Sault business community hears from local federal candidates
Election candidates in Sault Ste. Marie made their best pitch to the city's business community at a special luncheon Friday on why they should be elected.
Sault Ste. Marie's Chamber of Commerce hosted the event, with representatives from the local Liberal, Conservative and NDP parties in attendance.
Catering their pitches to the business leaders in the room, a large portion of time was spent on pandemic relief and recovery.
"I'm a small business owner and recovery is obviously a huge issue for me," said Angela Caputo, the owner of the Breakfast Pig. "But most importantly is how we're going to treat people going forward and I want to see people being taken care of and being in the workforce without having to worry about healthcare or childcare."
Caputo said she ultimately liked what she heard from all candidates Friday, and said she's comfortable, no matter who wins the local election.
"We've got three quality people who will do their best to represent Sault Ste. Marie and at the end of the day, that's the best we can ask for."
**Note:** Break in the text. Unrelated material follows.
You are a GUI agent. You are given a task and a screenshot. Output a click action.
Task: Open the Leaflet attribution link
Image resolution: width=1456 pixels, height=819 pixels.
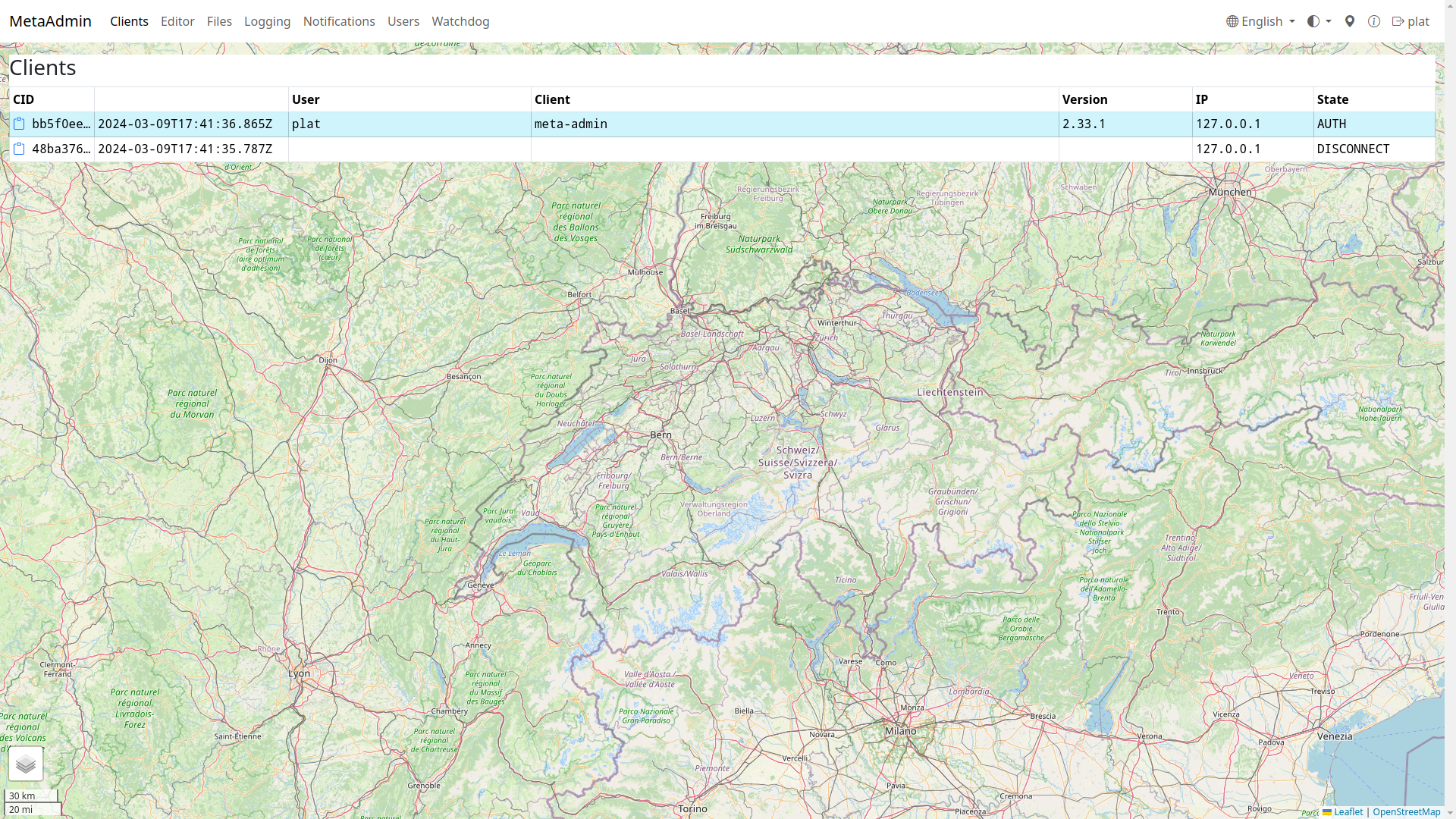[x=1348, y=812]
For up and coming entrepreneurs, affordability is a huge concern as they look to make a life for themselves.
"They (members) want to see child support so they can get out and get to work, they want to see our housing market level out so they can buy their first homes," said Derek Jackson, chair of the Strive Young Professionals Group. "Other key social issues, Indigenous issues, these are things we all want our candidates to address."
Jonathan Coulman is executive director of the Algoma Workforce Investment Corporation, a non-profit aimed at helping ensure the region's prosperity and address workforce related issues.
"I think we heard a lot about business-related issues and that's a good thing," Coulman said. "I was thinking I would also hear about bigger picture issues like climate change, healthcare, poverty, but I understand these are things that may be best saved for another forum."
Vaccinations eventually made their way into the discussion. While each candidate had their own take on achieving higher vaccination rates, all remained bipartisan when it comes to making sure Canadians are getting vaccinated.
"Some things in our country are beyond party lines," said Michael Stone, Sault Ste. Marie Chamber of Commerce president. "Healthcare, especially when it comes to COVID, opioid crisis, mental health, that's not a problem that waves a coloured banner."
Stone said Friday's discussion will help give voters something to think about, as they get set to head to the polls in 10 days.